## Selected excerpt

○ ○ ○ ○

The breath turned ragged as the dragonfire was leaving his blood and with it his strength sapped away. He fell to his knees as he felt the first pangs of pain course through his body. The armour had stopped them from killing him quickly. He could feel hot sticky blood under the coat, his blood coming from a hundred different wounds. He felt the polymer grip of the KSR loosen in his hand as he hit the ground. The mud was soft and warm around his body, like the light of the god emperor.
He heard a grenadier’s voice somewhere above him frantically calling for a medic, knew they were trying to tug back the last moments of his life.
And here are some Grenadiers from Harrison's unit during the fighting.
This message was edited 36 times. Last update was at 2019/03/07 07:00:47
Hi OldMate, thanks for posting a new story for us.

○ ○ ○ ○

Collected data
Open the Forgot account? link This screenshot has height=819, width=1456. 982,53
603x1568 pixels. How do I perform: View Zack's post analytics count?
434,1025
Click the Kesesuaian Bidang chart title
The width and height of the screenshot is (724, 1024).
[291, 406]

○ ○ ○ ○

## Instructions to follow
Copy the excerpt from "The breath turned" to "of his life.", swapping "medic" for "corpsman".

## Result for this exercise
The breath turned ragged as the dragonfire was leaving his blood and with it his strength sapped away. He fell to his knees as he felt the first pangs of pain course through his body. The armour had stopped them from killing him quickly. He could feel hot sticky blood under the coat, his blood coming from a hundred different wounds. He felt the polymer grip of the KSR loosen in his hand as he hit the ground. The mud was soft and warm around his body, like the light of the god emperor.
He heard a grenadier’s voice somewhere above him frantically calling for a corpsman, knew they were trying to tug back the last moments of his life.